A deep learning–based vertebral fracture assessment tool predicted future fracture risk in older women as effectively as physician-interpreted assessment, according to a prospective cohort study published in Osteoporosis International.  

“These findings support the clinical utility of deep learning–based vertebral fracture detection, which may enhance fracture risk assessment and management in routine practice,” wrote researchers, who were led Mattias Lorentzon, MD, from the University of Gothenburg in Sweden.  

Researchers  evaluated Xplainable Vertebral Fracture Assessment (XVFA), an artificial intelligence–based method designed to identify vertebral fractures on lateral dual-energy x-ray absorptiometry (DXA) scans. The testing group consisted of 423 Swedish women aged 75 to 80 years from the population-based SUPERB cohort who were followed for a median of approximately 8 years.  

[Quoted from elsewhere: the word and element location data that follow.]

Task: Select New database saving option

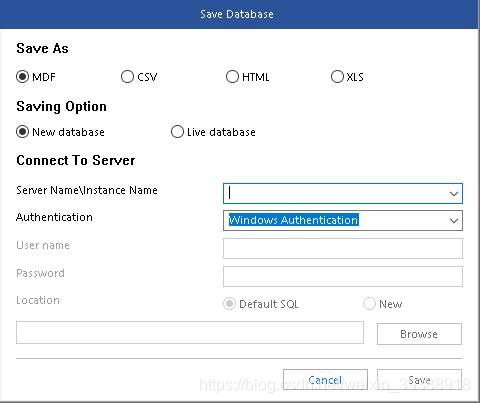Action: (23, 132)
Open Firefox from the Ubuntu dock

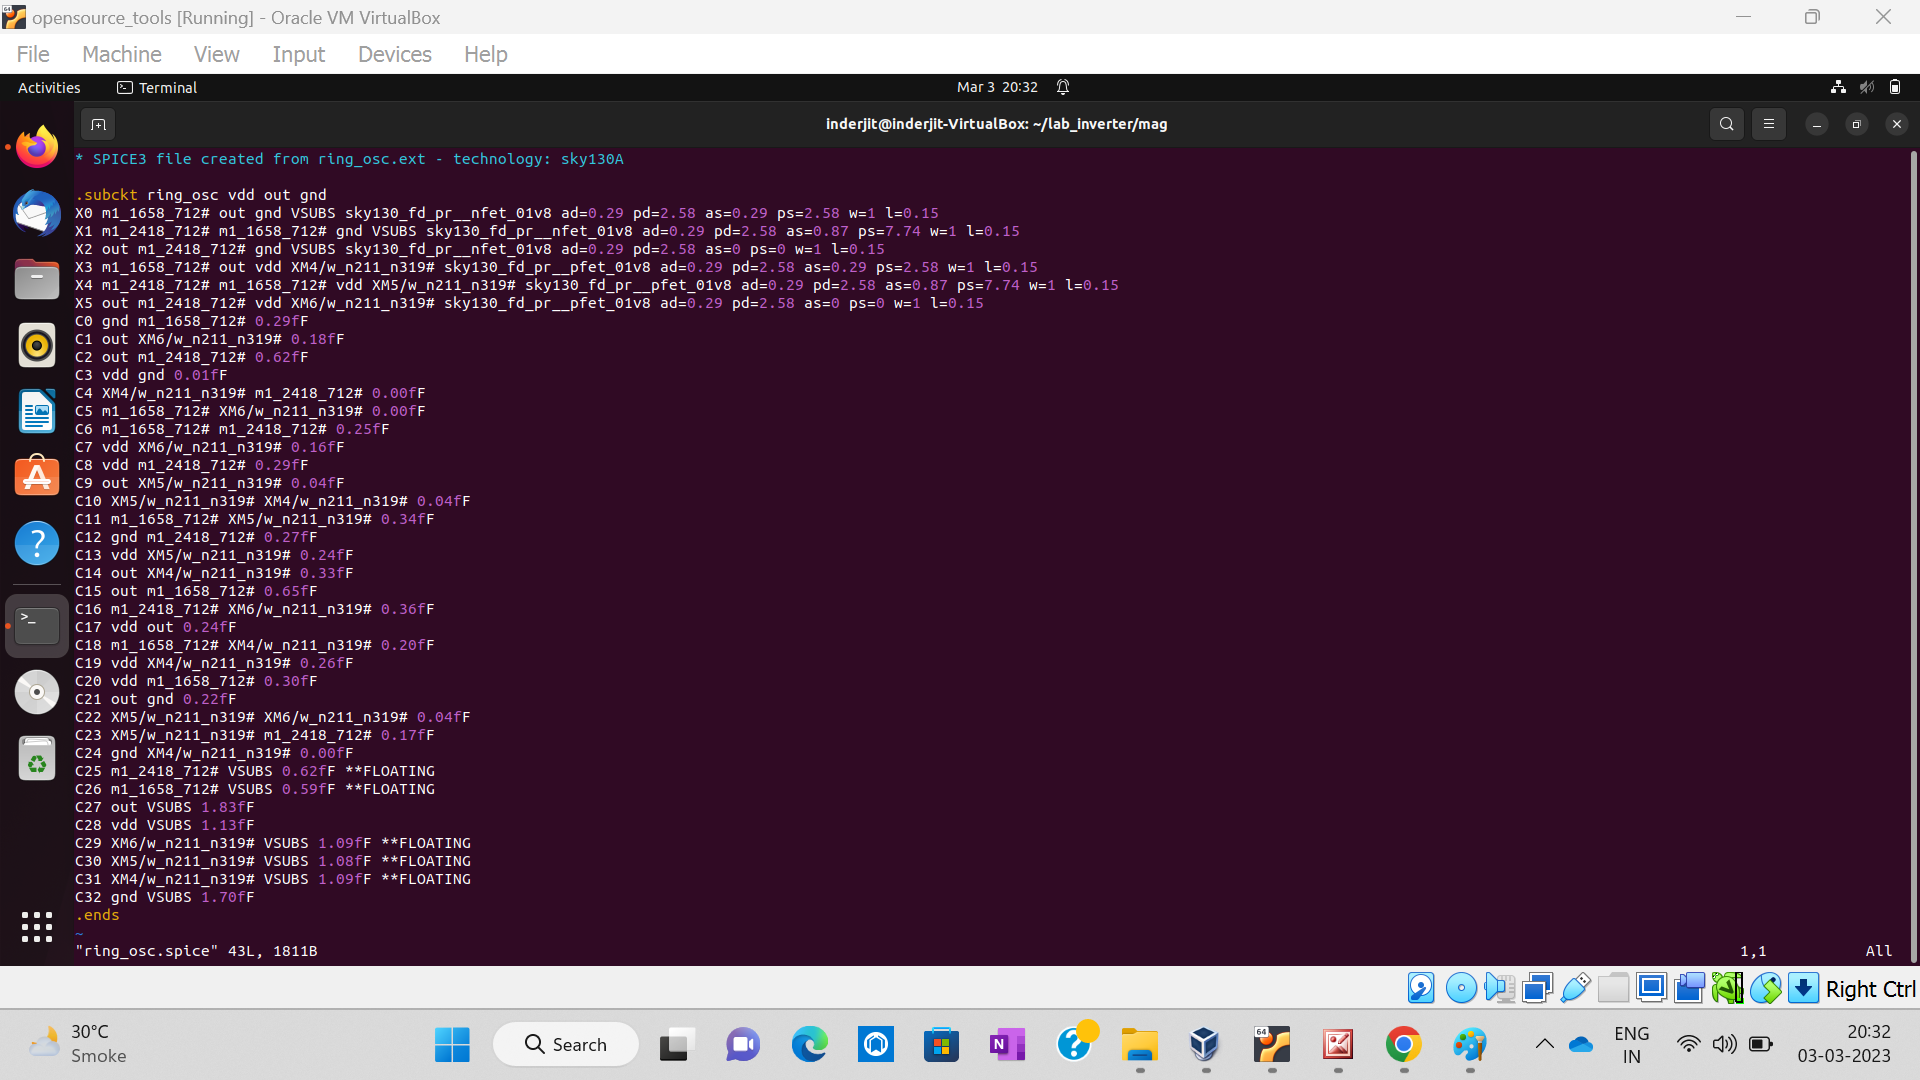[37, 145]
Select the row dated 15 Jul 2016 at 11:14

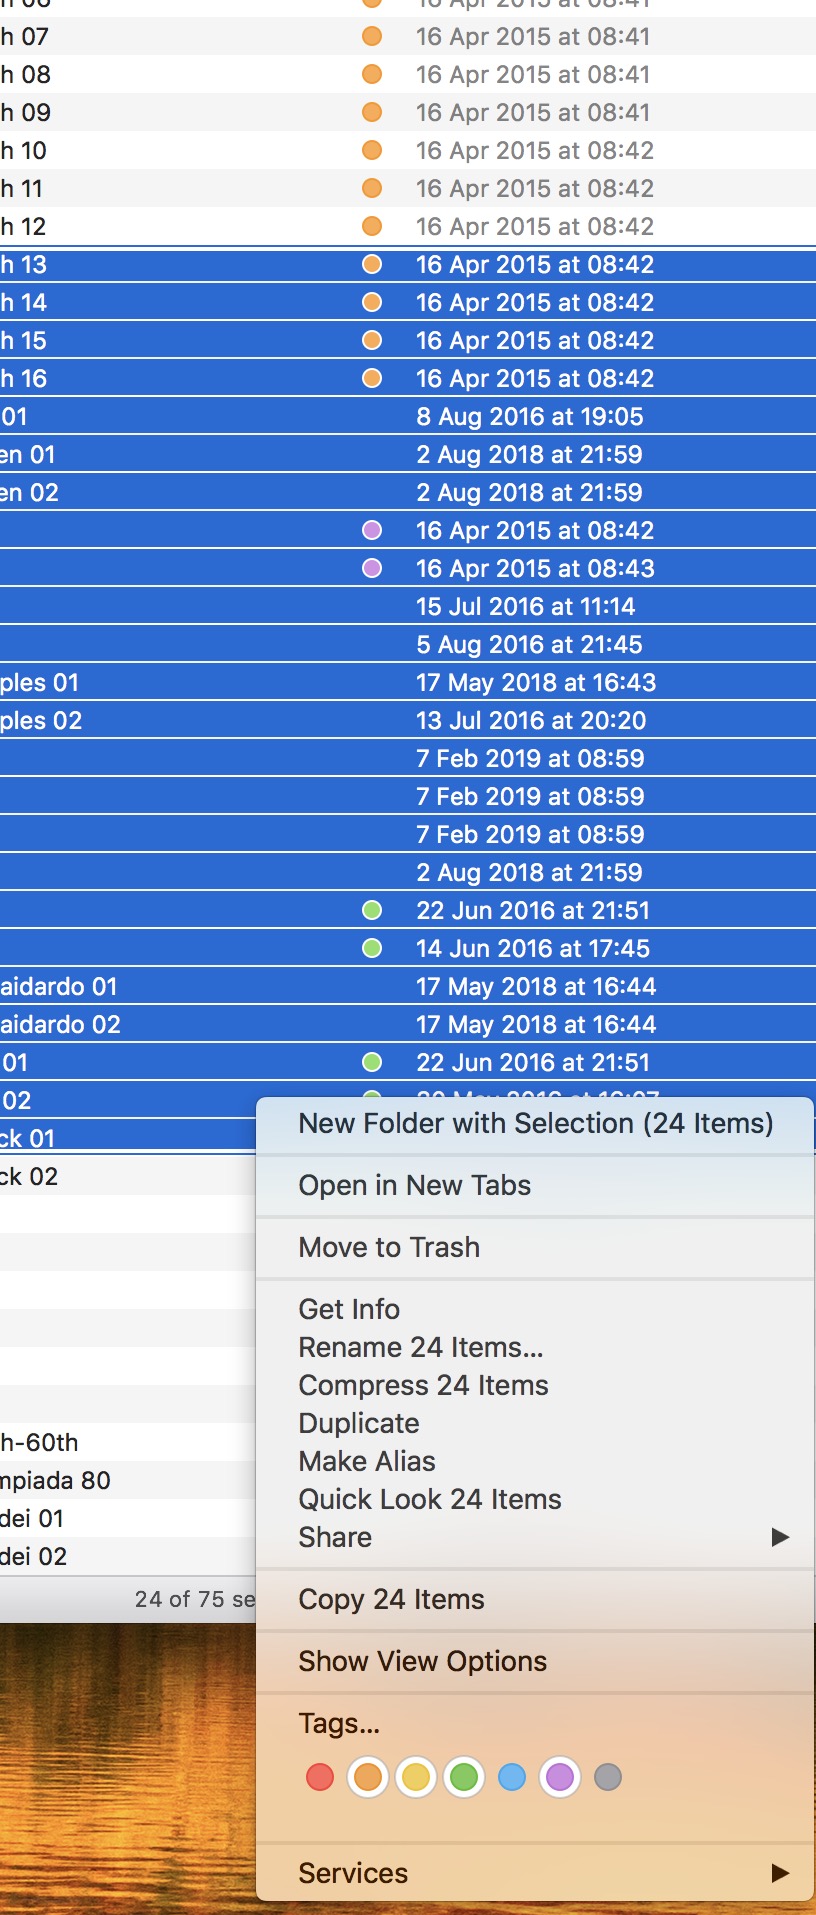(x=525, y=607)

Baseline vertebral fractures were identified using both conventional vertebral fracture assessments performed by physicians and XVFA. Incident fractures were confirmed through a radiographic review of regional imaging records. Cox proportional hazards models adjusted for age, anthropometric measures, Fracture Risk Assessment Tool (FRAX) clinical risk factors, and femoral neck bone mineral density were used to estimate fracture risk.  

After adjustment for FRAX clinical risk factors and femoral neck bone mineral density, vertebral fractures identified by either XVFA or manual assessment were associated with approximately twofold higher risk of subsequent major osteoporotic fracture. XVFA-detected vertebral fractures were also associated with a significantly increased risk of hip fracture, whereas manually identified vertebral fractures were not.   

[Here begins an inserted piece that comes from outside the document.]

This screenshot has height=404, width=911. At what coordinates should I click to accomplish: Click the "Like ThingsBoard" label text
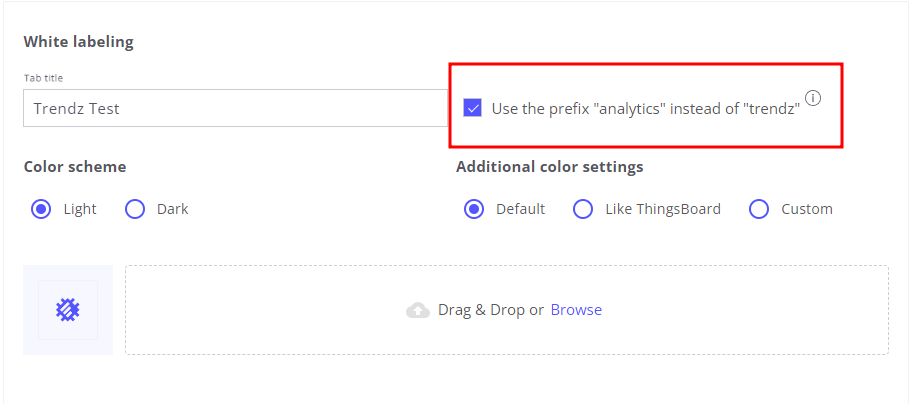[663, 209]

Manual assessment identified vertebral fractures in 102 women (24%), whereas XVFA identified fractures in 187 women (44%). During follow-up, incident fractures occurred in 48% of women with manually identified vertebral fractures versus 20% of those without vertebral fractures; corresponding rates were 43% and 16%, respectively, among women with and without XVFA-detected vertebral fractures.   

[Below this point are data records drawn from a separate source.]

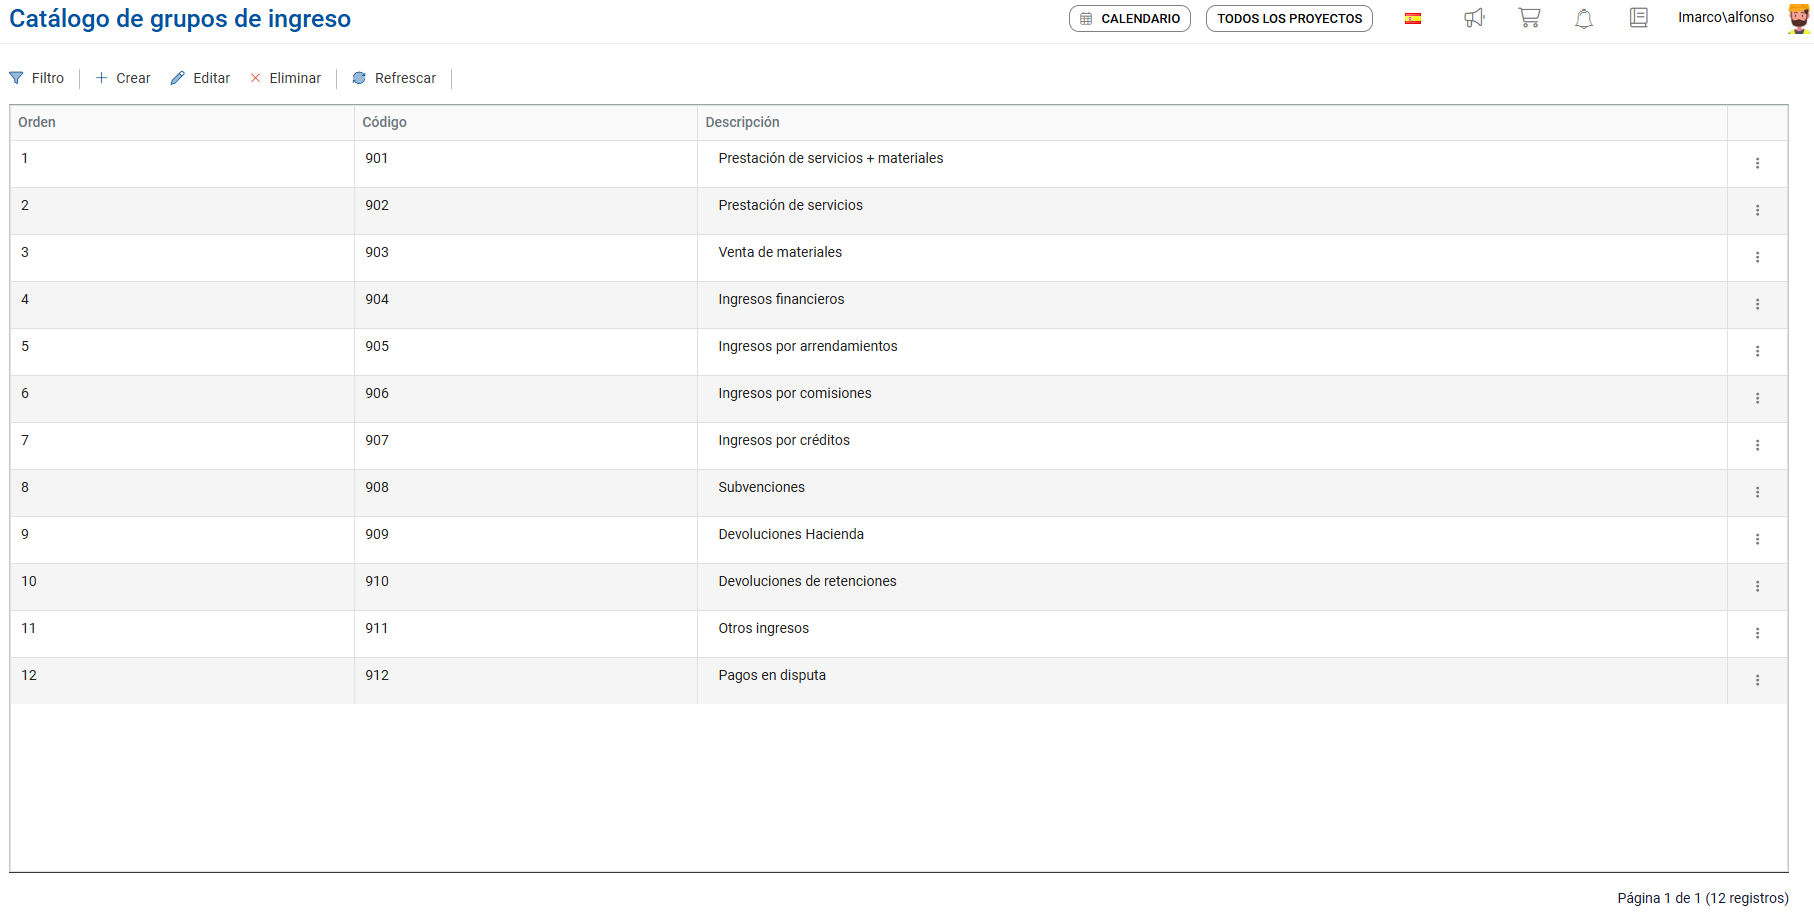The height and width of the screenshot is (914, 1814).
Task: Open row options menu for code 901
Action: [x=1757, y=163]
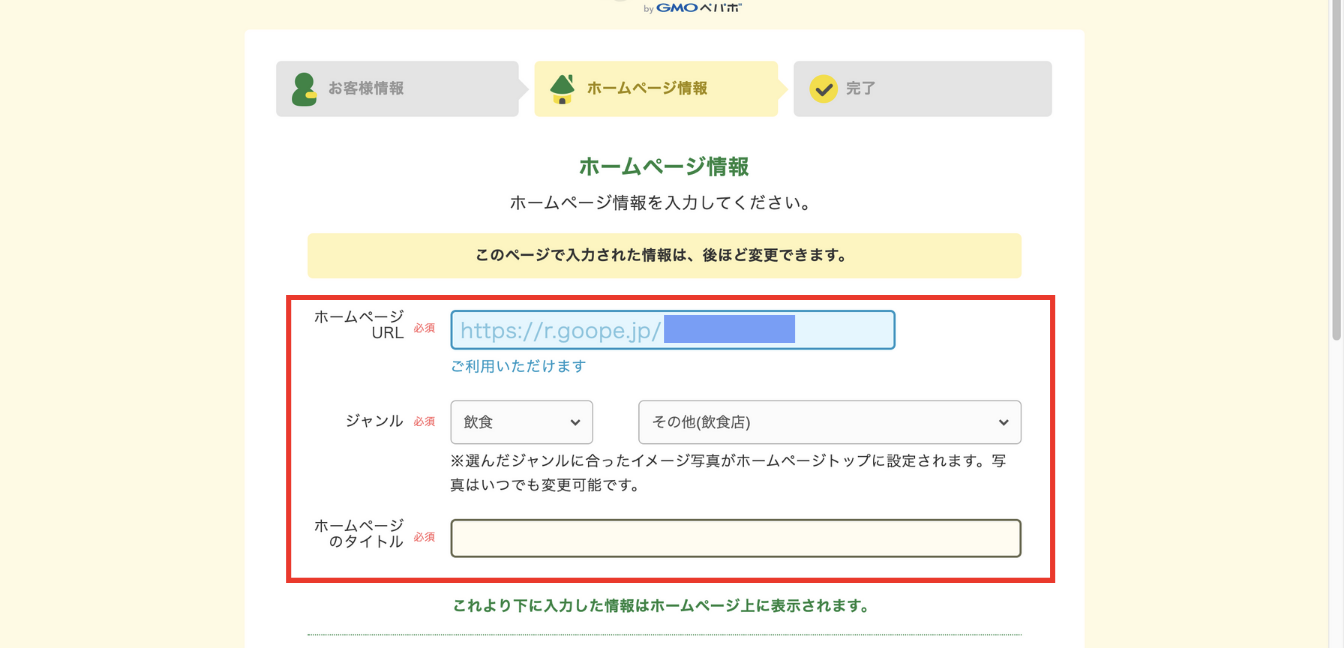Go to the お客様情報 step tab
Screen dimensions: 1344x648
[397, 89]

After adjustment for FRAX clinical risk factors and femoral neck bone mineral density, vertebral fractures identified by either method were associated with approximately a twofold higher risk of major osteoporotic fracture. Manual VFA-detected vertebral fractures were associated with nearly a fivefold increased risk of incident vertebral fracture. In contrast, XVFA-detected vertebral fractures were associated with more than a fourfold increased risk of incident vertebral fracture and nearly a threefold increased risk of hip fracture.  

Notably, women with vertebral fractures detected by XVFA but not by manual assessment had more than twice the risk of incident fracture after adjustment for clinical risk factors and femoral neck bone mineral density, suggesting that XVFA may identify vertebral deformities with prognostic significance that are not captured by routine manual assessment.   

The researchers noted several limitations. XVFA performance depends on accurate detection of vertebral landmarks, and image quality may affect classification. The model analyzed more vertebrae than manual assessment and was not trained to exclude poorly visualized vertebrae, which may have increased sensitivity and also contributed to the substantially higher number of vertebral fractures detected by XVFA. The study population also consisted exclusively of ambulatory older women, possibly limiting generalizability to other populations. Statistical power was also limited for some hip fracture analyses.  

Lead researcher Mattias Lorentzon, MD, reported receiving lecture or consulting fees from multiple pharmaceutical companies, and Lisa Johansson reported receiving lecture fees from UCB Pharma. The remaining researchers reported no conflicts of interest.